To keep your pet safe throughout the travel experience, it is important to select a airline pet carrier/crate that can service yours and your pet's needs and keep your pet safe. The investment in a safe travel crate is a wise expenditure. The airline has recommendations that should be followed for a crate. These may include selecting a crate or carrier that:
-Is large enough to allow the pet to stand up fully without touching the top of the crate, then turn around, and lie down.
- Has a smooth interior that is strong and free of interior protrusions from knobs, handles or grips.
-Has a bottom surface that is leak proof and covered with an absorbent material in case of urine, feces or other bodily fluids are produced during transport.
- Has labels with your contact information and the contact information at the destination country.
-Has a sign or label indicating that the crate has a "LIVE ANIMAL" inside and and an arrow showing which way is the upright position for the crate.
-Has sufficient ventilation so as not to overheat the pet during travel.
It is also recommended to purchase the crate well in advance of travel in order to acclimate the pet with its new surroundings. Most pet injuries and fatalities happen from use of improper crates or with pets that escape during the flight. Please adhere to the airline crate recommendations to secure crate doors properly.

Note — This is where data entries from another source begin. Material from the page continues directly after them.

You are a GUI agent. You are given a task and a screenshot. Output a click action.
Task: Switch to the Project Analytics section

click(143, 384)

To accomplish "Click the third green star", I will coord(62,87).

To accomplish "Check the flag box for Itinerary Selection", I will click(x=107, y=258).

Some airlines will allow pets 10 pounds or under to travel in the cabin stowed under your seat in an appropriate sized pet carrier. Again, please contact the airline in advance in order to make the appropriate reservations and confirm what paperwork the airline requires for pet travel.
Before the flight:
Sedation is not recommended for pets traveling on airplanes that are not attended. Pets that are sedated are not able to navigate sudden movements of the crate and can slip and hurt themselves. A sedated pet is not as able to withstand increased altitudes, changes in cabin pressures and temperature extremes that can cause respiratory and cardiovascular compromise and which can lead to death.
If possible offer the pet a light meal approximately six hours prior to travel so it will have time to digest and not leave the pet nauseous for travel. Give the pet ample time to eliminate prior to crating at the airport. The airport staff will not feed or water the pet while in transit. Ensure all toys and clothing in crate cannot be ingested and choked upon during travel.

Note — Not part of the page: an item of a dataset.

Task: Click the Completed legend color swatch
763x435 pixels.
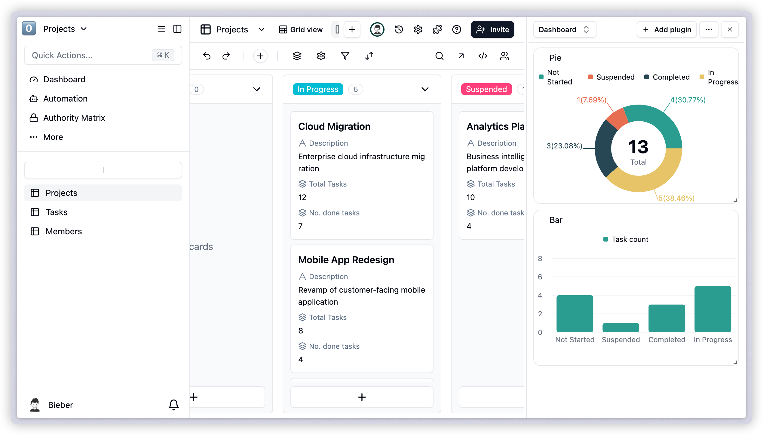Action: (647, 77)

Travel arrangements need to be made once the accepting export country location has been established. An appointment should be made with the port veterinarian to sign off on the export paperwork that identifies and confirms the vaccine and health status of the pet. Often times there are fees for the export veterinarian and the importing veterinarian to sign off on the shipping documents once the pet has departed and arrived at the final destination.
Exporting a pet or moving to a new country can be a cumbersome event. Pet mover companies are familiar with the export requirements in most countries. Please contact a pet mover company or your local veterinarian in your area to see which service may be best for you and your pet.